Derek Mueller, who teaches composition at Park University has been using Weblogs in his class, and he gives this description of blogging in his standards document:
The purposes for writing in the weblog are varied. First, it is an expressive venue, publicly readable, which is interactive because of the possibility of comment, interchange and dialogue. Ideas expressed in the weblog should be carefully thought out. In other words, because this is asynchronous writing, there is no reason to “hurry” through the writing process. The writing should reflect you efforts to connect your own ideas to new information, new understandings, and new ways of thinking about your own ideological perspective. It’s a space for making sense of the assigned reading and related texts, together, by sharing ideas and views and by making sense of difficult concepts. Rather than becoming a pundit, you should use the blog space this semester for exercising your ability to make connections with the ideas of others–people from class and from texts on the Internet that inform you, complicate your thinking, or expand your understanding of new, interesting ideas.

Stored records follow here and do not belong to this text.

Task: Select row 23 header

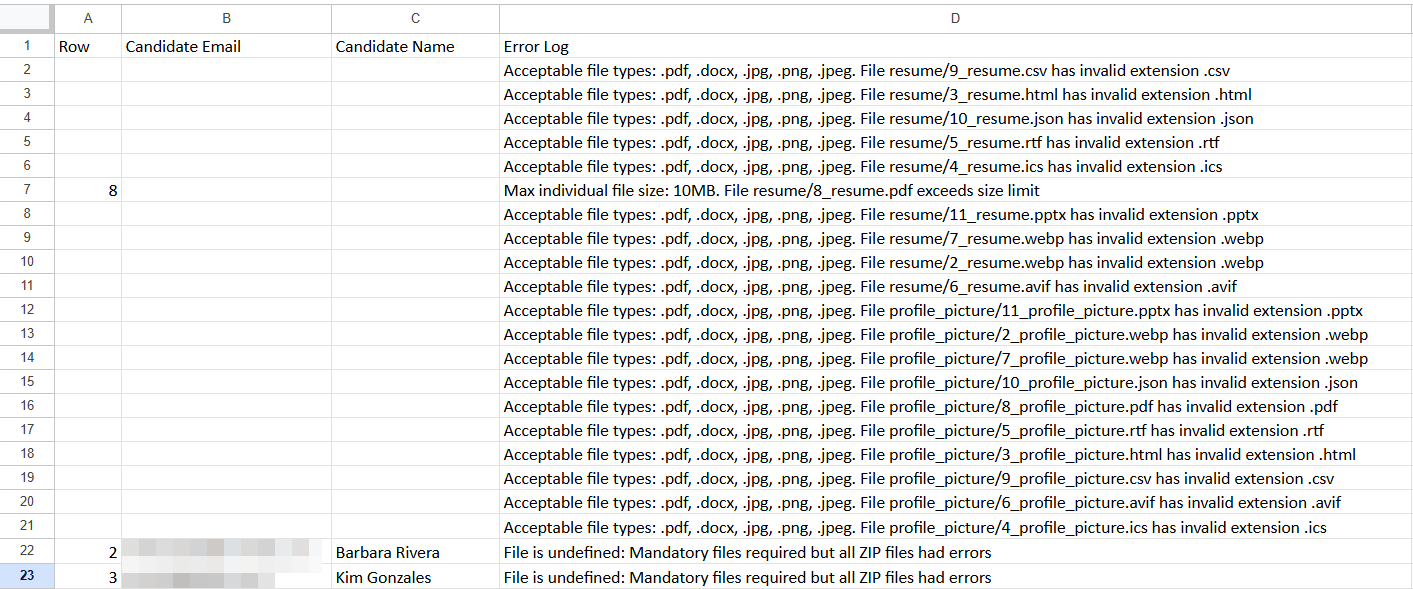Action: click(27, 577)
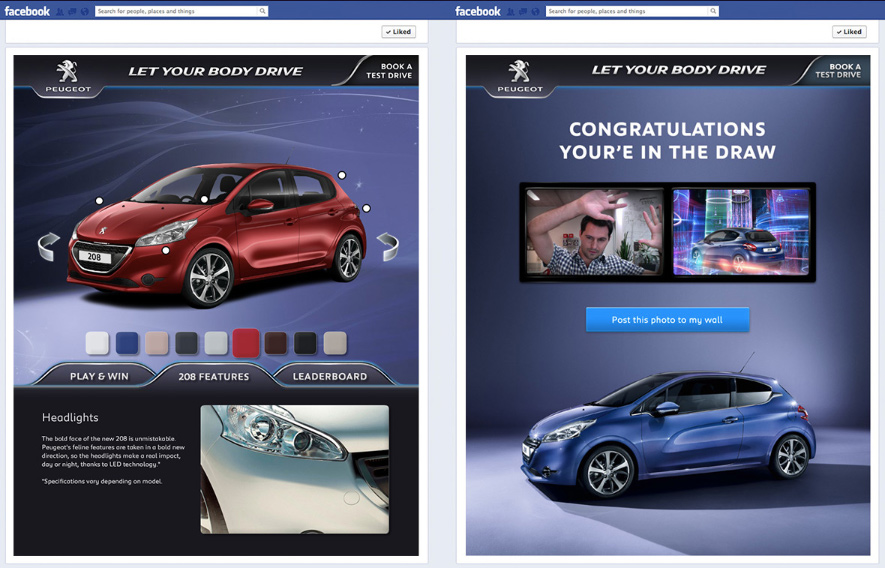The image size is (885, 568).
Task: Click the magnifier search icon in left Facebook bar
Action: click(x=262, y=11)
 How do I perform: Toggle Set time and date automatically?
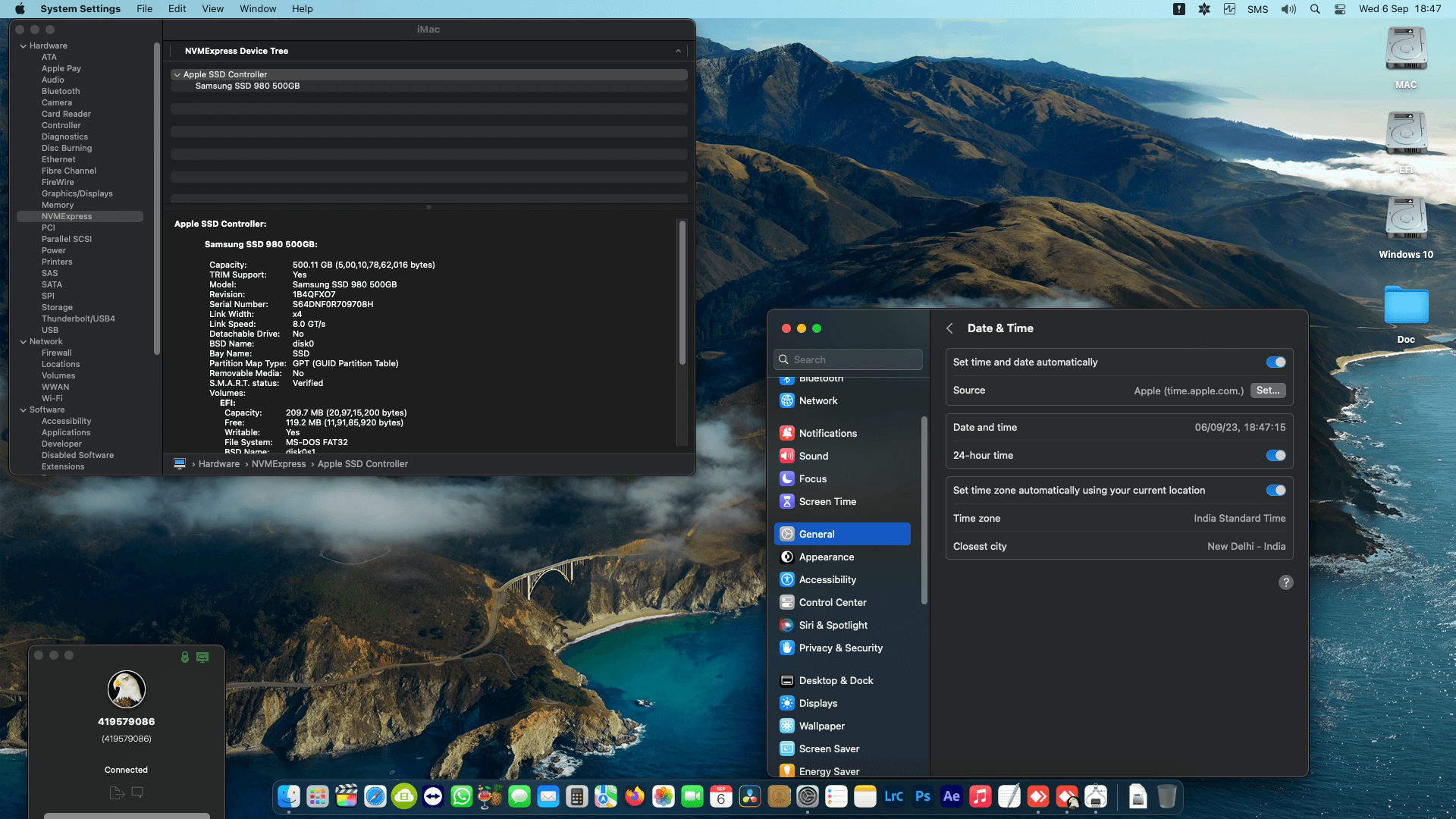click(x=1276, y=362)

I think that’s a pretty good description of the Weblog process and fits pretty nicely with the recent discussions about the connections between reading and blogging. And on his own site he adds this nugget about Weblogs in general:
Blogs turn narrow conceptions of reading and writing as private, independent, and isolationist upside down in favor of an extracurricular literacy network–a connected arena of extraspatial (beyond the walls we meet between) contact and community.